◆ **TEXTO PARA LEER**
<<<<

Casi todos los días hago propósitos firmes; cambian de intensidad y, mucho más, de objetivo. Algunas veces, (la mayoría, debo decirlo para acariciar mi ego) los cumplo con exactitud franciscana. Por ejemplo, hace más de un año me propuse dejar de fumar y en menos de tres semanas, había suspendido los Marlboros Rojos - no sin titánico esfuerzo - un acto de pura fuerza de voluntad, para ser francos. Porque la importancia de mis propósitos es bastante variada, algunas veces la voluntad me abandona y la fuerza, corre la misma suerte de Sansón después del peluquero. Como hoy, digamos. Hace tiempo me propuse no hablar más de la cosa venezolana. Quiero decir (cuando digo cosa) no hablar más del tema político venezolano. Ese asunto del que todos creemos saber mucho y en el que nos regocijamos con voz de falsos expertos y gestos de predicadores.
Si hoy rompo mi juramento de no traer a este blog mas “análisis” de la cosa venezolana, se debe, (y eso me justifica ampliamente) a un amigo al que aprecio y conozco hace muchos años. Gran conversador, informado, culto y muy simpático, mi amigo se precia de conocer íntimamente los meandros de la corriente colorada (no en balde fue corriente suya hace años) y enarbola, casi en cada conversación, sus vastos conocimientos sobre la tradición democrática venezolana que conocemos todos. Es decir, mi amigo es un apasionado opositor, que transpira optimismo. Como muchos. Su tesis, al igual que la de una minoritaria mayoría, es que “muerto el perro se acabará la rabia” palabras más, palabras menos.
A mi me encanta escucharlo o, tal vez deba decir, me encantaba. Últimamente su optimismo exacerbado me ha proporcionado momentos de dolor y rabia; tanto que, a punto estoy de comenzar a evitarlo seriamente, aun cuando se que eso no es bueno. La razón: fundamentalmente, yo estoy sentado firmemente sobre la línea finísima que divide al realista, del terriblemente pesimista. Eso me hace diferente. Eso me hace merecedor de burlas y me convierte en desacreditable miembro de una alternativa que, creo, aumenta con los días: los que ya no creemos en nada ni en nadie. Los que sentimos que no tenemos patria, ni bandera, ni tendencia política, ni promisor futuro. Es decir, una tropical versión de los indignados que han llenado titulares de prensa en Europa y comienzan a dejarse oír en otras latitudes. El trópico, lamentablemente, nos otorga una diferencia – pivotal - : nosotros no hemos salido de twitter o facebook y seguimos pensando que a lo mejor es un peligro calentar la calle. Somos esos (hablo por mí, nada más) que no creemos el cuento de la enfermedad, ni esperamos elecciones, ni vemos salidas a corto plazo, sino que sentimos que que vivimos en un país entrampado en una locura que no nos permite disfrutar ni de la entrega del Oscar.

>>>>

◆ **TAREAS REQUERIDAS**
(1) ¿Qué cigarrillos dejó de fumar quien escribe el texto sobre la política venezolana?
(2) Prosigue el texto sobre la política venezolana a partir de su última oración.

◆ **REGISTROS MOSTRADOS**
<<<<

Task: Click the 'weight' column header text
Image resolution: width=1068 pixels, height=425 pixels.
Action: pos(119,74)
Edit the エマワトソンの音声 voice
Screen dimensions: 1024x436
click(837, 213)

>>>>

◆ **RESPUESTAS**
(1) Los Marlboros Rojos.

(2)
Somos, probablemente (lo dijo una voz superior: Francisco Suniaga) la oposición de la oposición y eso no nos hace admirables, lo entiendo. Pero, al menos, somos una palabra que debería escucharse sin sorna, somos un grupete al que debería respetarse, aunque esté equivocado. Somos la representación misma de lo que la oposición clama a gritos: un espacio en el que quepamos todos. Por eso, he vuelto a hablar de la “cosa venezolana”. También por eso, y lo siento profundamente, empiezo a retirarme de espacios de discusión y escucho a los optimistas, (incluido mi querido amigo) como quien escucha a quien tiene derecho a ser escuchado. Es una lastima que no reciba ese trato a cambio; pero, supongo que lo merezco por no seguir la corriente y dármelas de excéntrico desinformado.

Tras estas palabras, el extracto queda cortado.